How best to dilute gasoline to use in a kitchen sink?

Agreed. We wear goggles (sometimes) when cutting wood.

But, do you read the warning on California hammers? They suggest you wear goggles every time you hammer a nail.

Nothing wrong with goggles. I have a half dozen myself. But every time you hammer a nail?

I wear a helmet, boots, and gloves when I ride a motorcycle. You don't need to tell me that riding a motorcycle is dangerous.

Tell me something I don't know. Otherwise you're wasting everyone's time.

That was my only point in preventing people telling me that the otherwise excellent solvent has deleterious properties (that everyone already knows).

Grandkids. All Roman Catholic. You're doomed. :)

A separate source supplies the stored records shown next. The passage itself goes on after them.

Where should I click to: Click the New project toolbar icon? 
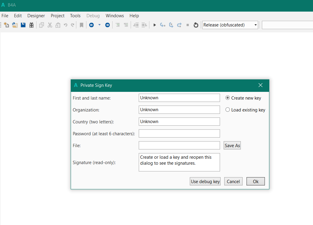[x=7, y=25]
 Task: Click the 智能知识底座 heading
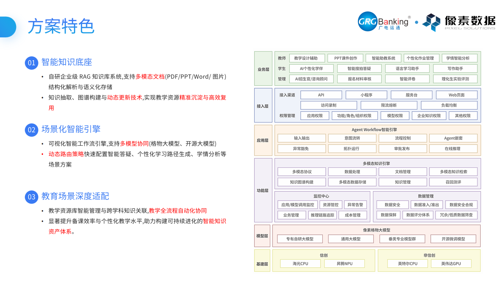coord(67,62)
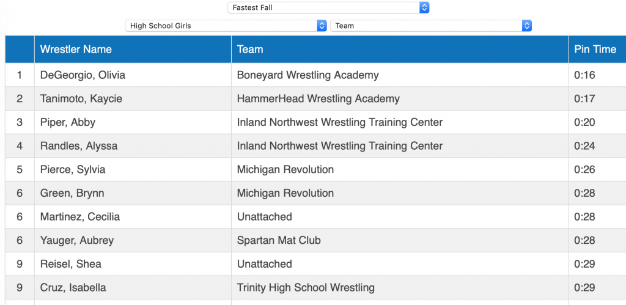626x305 pixels.
Task: Click Trinity High School Wrestling cell
Action: tap(306, 287)
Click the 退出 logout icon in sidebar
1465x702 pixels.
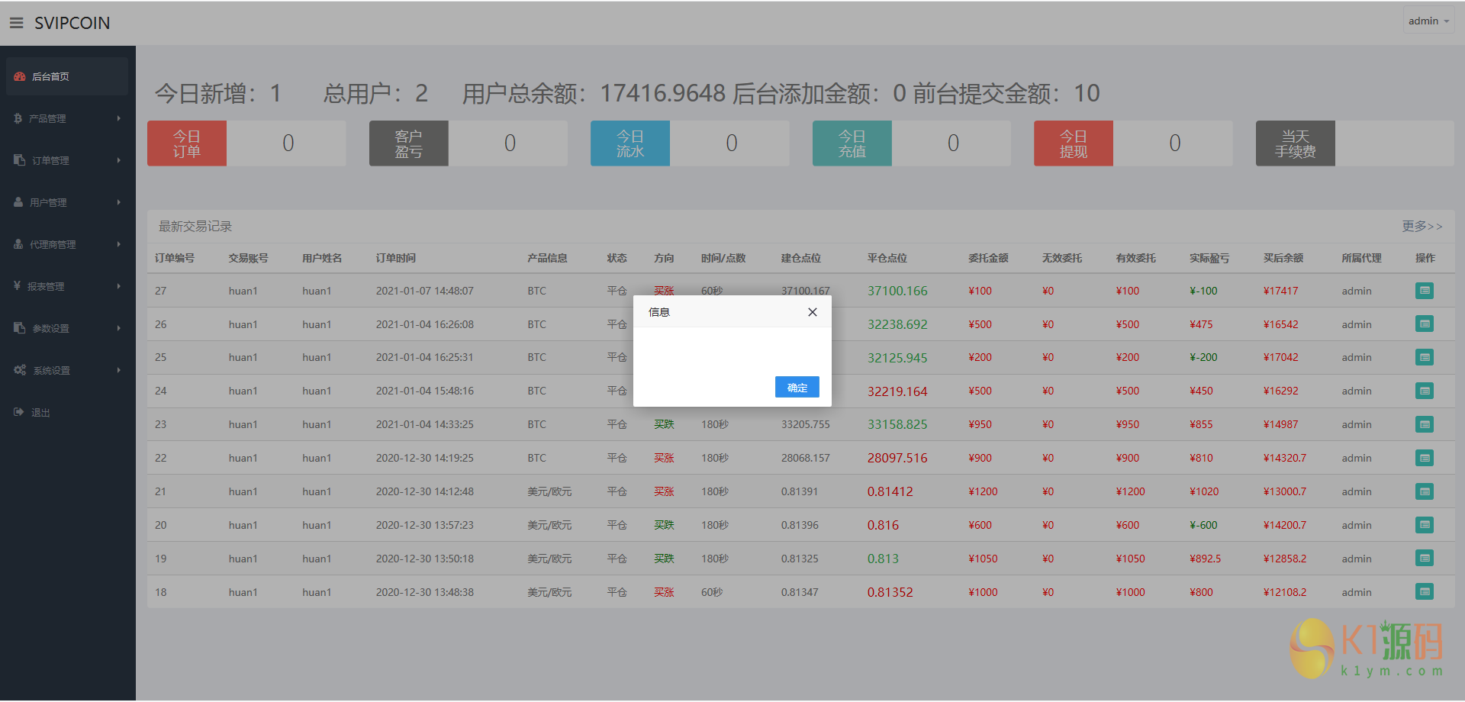pyautogui.click(x=19, y=412)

  1. Water works fine to remove most paper labels. Water is much cheaper than anything else you can suggest for removing the label.
  2. Gasoline works fine to remove most goop under the labels. The only problem with gasoline is that it (a) stinks and (b) is flammable. Outside is no problem, which is how I do it currently.

But the goal is to dilute the gasoline 10:1 so that it can be stored and used inside. The scientific trick is to find a good diluent that negates the deleterious properties of the gasoline.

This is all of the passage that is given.